##### Recorded information #####

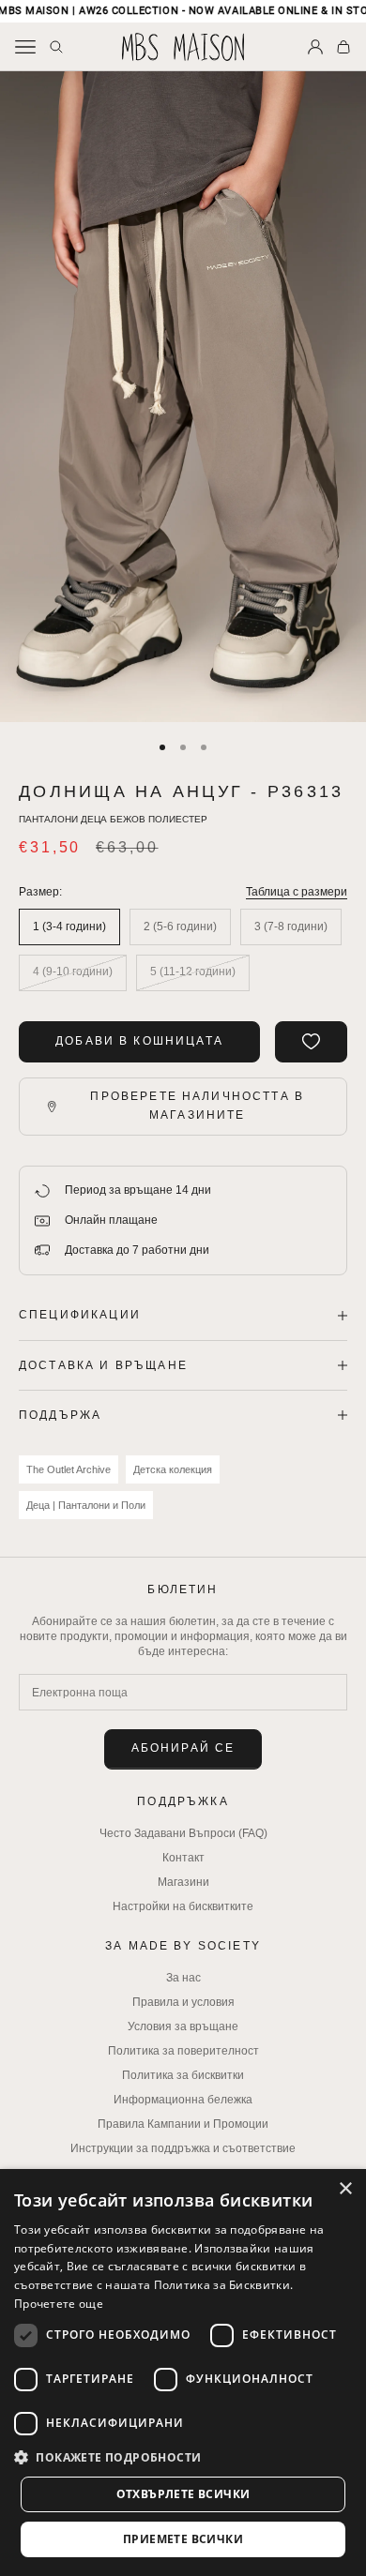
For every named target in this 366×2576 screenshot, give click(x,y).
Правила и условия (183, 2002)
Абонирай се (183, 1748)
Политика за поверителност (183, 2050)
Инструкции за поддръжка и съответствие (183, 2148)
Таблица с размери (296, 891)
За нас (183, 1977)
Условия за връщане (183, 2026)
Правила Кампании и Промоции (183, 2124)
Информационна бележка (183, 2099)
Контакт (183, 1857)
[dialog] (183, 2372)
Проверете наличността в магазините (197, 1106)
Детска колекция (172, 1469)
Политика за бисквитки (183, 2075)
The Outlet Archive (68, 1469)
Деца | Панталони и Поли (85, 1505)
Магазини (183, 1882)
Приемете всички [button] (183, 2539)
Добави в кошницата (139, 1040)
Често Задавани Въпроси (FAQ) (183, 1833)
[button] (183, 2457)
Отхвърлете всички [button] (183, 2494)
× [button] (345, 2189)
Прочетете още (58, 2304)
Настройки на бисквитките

#####

Task to carry out: Reproduce the data above in full, exactly, with the images removed.

Problem solution:
For every named target in this 366×2576 screenshot, give click(x,y).
Правила и условия (183, 2002)
Абонирай се (183, 1748)
Политика за поверителност (183, 2050)
Инструкции за поддръжка и съответствие (183, 2148)
Таблица с размери (296, 891)
За нас (183, 1977)
Условия за връщане (183, 2026)
Правила Кампании и Промоции (183, 2124)
Информационна бележка (183, 2099)
Контакт (183, 1857)
[dialog] (183, 2372)
Проверете наличността в магазините (197, 1106)
Детска колекция (172, 1469)
Политика за бисквитки (183, 2075)
The Outlet Archive (68, 1469)
Деца | Панталони и Поли (85, 1505)
Магазини (183, 1882)
Приемете всички [button] (183, 2539)
Добави в кошницата (139, 1040)
Често Задавани Въпроси (FAQ) (183, 1833)
[button] (183, 2457)
Отхвърлете всички [button] (183, 2494)
× [button] (345, 2189)
Прочетете още (58, 2304)
Настройки на бисквитките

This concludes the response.